The primary treatment of differentiated thyroid carcinomas by means of surgery and radioiodine therapy leads to long-lasting remissions (permanent or temporary reduction of disease symptoms). With regular follow-up care, local recurrences (relapses) and distant metastases (metastases) can also be treated well with appropriate measures, so that the overall prognosis can be described as good, even without additional radiotherapy following surgery and radioiodine therapy. Under certain circumstances, however, patients with unfavourable prognosis parameters and a very high risk of recurrence may benefit from percutaneous (external) radiotherapy. A decision is always made on a case-by-case basis together with the patient. If there is a large residual tumour or a lack of response to treatment, percutaneous radiotherapy may also be useful to alleviate local symptoms or complications.

Systemic drug therapy

In the majority of cases, differentiated thyroid carcinomas respond very well to radioiodine treatment. Progression after radioiodine therapy is associated with a loss of the ability to absorb iodine. In this situation, the question of another systemic therapy arises. The expected therapeutic benefit must be weighed against the drug-related side effect profile. The following treatment options are currently available: Multi-tyrosine kinase inhibitors (e.g. sorafenib), cytotoxic chemotherapy (doxorubicin, cisplatin) and radio-immuno- and receptor therapy (Y-90-DOTATOC).

Supplementary drug therapy (TSH suppression therapy)

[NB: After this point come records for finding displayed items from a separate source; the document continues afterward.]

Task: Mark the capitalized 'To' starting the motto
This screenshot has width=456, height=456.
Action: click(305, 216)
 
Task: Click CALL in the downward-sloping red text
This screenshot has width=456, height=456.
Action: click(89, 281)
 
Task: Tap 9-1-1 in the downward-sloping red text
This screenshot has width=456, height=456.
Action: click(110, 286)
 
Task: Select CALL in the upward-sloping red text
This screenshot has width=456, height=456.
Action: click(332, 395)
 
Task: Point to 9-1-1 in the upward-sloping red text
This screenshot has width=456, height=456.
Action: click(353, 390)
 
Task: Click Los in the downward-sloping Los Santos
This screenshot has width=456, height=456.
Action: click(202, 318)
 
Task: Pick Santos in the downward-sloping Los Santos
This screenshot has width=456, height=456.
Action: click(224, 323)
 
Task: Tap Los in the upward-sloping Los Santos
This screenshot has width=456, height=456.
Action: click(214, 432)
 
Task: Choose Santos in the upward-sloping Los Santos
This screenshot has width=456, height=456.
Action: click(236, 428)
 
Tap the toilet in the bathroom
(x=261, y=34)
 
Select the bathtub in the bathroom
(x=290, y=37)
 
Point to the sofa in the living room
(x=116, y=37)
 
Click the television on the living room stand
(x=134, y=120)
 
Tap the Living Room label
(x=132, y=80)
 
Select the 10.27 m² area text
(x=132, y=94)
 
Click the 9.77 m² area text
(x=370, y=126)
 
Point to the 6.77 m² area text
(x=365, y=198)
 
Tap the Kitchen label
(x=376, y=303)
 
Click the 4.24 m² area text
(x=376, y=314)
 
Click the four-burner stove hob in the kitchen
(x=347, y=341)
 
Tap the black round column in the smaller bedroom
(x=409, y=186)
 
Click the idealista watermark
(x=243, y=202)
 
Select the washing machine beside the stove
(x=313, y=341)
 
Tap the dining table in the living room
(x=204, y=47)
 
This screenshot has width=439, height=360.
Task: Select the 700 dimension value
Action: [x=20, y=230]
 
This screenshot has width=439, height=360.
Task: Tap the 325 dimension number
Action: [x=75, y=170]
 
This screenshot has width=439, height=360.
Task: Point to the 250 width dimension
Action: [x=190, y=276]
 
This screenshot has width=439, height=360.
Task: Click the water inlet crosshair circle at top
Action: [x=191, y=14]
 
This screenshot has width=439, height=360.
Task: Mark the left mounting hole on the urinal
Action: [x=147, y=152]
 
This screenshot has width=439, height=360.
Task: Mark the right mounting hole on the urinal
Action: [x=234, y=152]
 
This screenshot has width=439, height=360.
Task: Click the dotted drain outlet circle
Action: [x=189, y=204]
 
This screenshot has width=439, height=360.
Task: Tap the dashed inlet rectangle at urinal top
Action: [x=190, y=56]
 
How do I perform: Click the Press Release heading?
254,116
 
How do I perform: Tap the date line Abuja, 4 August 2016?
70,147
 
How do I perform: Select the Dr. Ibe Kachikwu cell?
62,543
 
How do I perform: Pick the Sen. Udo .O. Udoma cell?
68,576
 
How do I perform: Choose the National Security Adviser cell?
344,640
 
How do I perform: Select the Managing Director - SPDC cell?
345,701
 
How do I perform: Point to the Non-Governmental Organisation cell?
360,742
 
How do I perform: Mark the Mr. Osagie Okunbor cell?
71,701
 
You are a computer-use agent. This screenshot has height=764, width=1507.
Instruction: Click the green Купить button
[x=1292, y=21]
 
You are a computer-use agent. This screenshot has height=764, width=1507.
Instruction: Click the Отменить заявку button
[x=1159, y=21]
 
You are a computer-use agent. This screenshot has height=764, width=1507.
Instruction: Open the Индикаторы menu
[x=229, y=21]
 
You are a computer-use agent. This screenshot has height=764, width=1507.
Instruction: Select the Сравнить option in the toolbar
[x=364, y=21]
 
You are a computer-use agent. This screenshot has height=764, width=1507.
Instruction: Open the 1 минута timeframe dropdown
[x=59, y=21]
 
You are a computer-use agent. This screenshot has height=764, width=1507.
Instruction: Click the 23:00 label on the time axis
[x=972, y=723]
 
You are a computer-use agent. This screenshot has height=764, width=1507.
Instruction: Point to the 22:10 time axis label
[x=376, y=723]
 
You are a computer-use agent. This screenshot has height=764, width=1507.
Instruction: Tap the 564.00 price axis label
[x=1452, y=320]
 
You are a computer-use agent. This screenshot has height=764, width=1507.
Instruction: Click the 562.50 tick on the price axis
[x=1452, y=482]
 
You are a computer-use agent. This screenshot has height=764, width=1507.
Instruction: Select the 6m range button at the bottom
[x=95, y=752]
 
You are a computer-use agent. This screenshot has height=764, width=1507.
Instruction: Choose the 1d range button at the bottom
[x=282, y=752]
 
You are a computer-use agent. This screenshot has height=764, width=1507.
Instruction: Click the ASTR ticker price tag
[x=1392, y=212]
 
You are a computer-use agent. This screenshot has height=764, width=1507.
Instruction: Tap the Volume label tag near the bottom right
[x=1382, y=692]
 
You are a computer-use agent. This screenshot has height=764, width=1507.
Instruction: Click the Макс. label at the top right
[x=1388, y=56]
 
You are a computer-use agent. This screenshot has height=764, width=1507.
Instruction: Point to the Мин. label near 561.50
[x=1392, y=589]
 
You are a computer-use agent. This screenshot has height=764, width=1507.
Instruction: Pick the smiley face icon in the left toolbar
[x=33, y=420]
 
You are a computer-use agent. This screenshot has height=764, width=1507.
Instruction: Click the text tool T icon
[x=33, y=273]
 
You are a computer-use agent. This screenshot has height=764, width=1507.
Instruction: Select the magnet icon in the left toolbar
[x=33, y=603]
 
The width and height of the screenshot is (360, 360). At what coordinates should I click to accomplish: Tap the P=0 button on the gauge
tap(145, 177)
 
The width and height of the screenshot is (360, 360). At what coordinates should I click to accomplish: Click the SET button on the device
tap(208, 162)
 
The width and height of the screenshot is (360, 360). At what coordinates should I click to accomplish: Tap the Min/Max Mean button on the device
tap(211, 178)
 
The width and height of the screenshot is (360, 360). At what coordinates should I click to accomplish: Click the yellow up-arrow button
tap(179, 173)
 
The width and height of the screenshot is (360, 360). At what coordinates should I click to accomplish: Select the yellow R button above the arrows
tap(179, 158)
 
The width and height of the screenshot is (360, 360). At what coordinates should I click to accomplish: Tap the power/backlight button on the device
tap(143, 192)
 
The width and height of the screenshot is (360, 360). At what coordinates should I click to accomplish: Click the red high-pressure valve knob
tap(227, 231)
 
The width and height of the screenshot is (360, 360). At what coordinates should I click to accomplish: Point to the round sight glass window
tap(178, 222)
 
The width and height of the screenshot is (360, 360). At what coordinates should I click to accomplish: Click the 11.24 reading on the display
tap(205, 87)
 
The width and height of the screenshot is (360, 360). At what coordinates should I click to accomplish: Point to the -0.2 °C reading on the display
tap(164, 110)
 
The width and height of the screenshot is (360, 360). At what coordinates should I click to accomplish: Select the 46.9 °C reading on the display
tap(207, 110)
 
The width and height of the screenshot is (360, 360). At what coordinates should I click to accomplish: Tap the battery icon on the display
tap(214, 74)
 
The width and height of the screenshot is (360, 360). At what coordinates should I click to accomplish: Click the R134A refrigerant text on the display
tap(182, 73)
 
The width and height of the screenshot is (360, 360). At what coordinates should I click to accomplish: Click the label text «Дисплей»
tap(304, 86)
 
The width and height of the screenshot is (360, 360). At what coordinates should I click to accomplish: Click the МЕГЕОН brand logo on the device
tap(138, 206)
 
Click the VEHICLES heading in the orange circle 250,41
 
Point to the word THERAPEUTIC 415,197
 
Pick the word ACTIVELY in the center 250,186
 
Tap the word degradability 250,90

After surgical removal or radioiodine therapy of the thyroid gland, a lifelong intake of the thyroid hormone preparation levothyroxine is generally required. As most tumours are still TSH-sensitive, TSH-suppressive therapy with levothyroxine is one of the main pillars in the treatment of thyroid carcinoma. Although TSH suppression provides a clear therapeutic benefit, there are no prospective studies to determine the optimal range of TSH suppression. A reasonable treatment goal is to suppress TSH as much as possible without causing symptoms of hyperthyroidism. In follicular and papillary thyroid carcinomas, the levothyroxine dose is set high enough to achieve complete suppression of TSH, i.e. a reduction below the reference range. In medullary thyroid carcinoma, levothyroxine is administered exclusively for hormone replacement, for which a lower dosage is usually sufficient.

Preventive thyroidectomy (prophylactic thyroidectomy)

In the rare case of hereditary medullary thyroid carcinoma with evidence of an RET gene mutation, a genetic family examination should be carried out. In family members who also have a mutation, the risk of carcinoma is over 90%, so prophylactic thyroidectomy is recommended for these individuals. Ideally, the operation should be performed in childhood and, according to previous experience, is associated with a high clinical success rate.

Prophylactic thyroidectomy is generally not recommended for non-medullary thyroid carcinomas.

In most cases, malignant neoplasms of the thyroid gland have a good prognosis, depending on the histology, the age of the patient and the stage of the tumour. The more differentiated the carcinoma is, i.e. the more similar the degenerated gland cells are to healthy cells, the greater the chances of recovery. Anaplastic thyroid carcinoma, on the other hand, has a very poor prognosis. Consistent follow-up care for thyroid carcinoma is fundamentally important.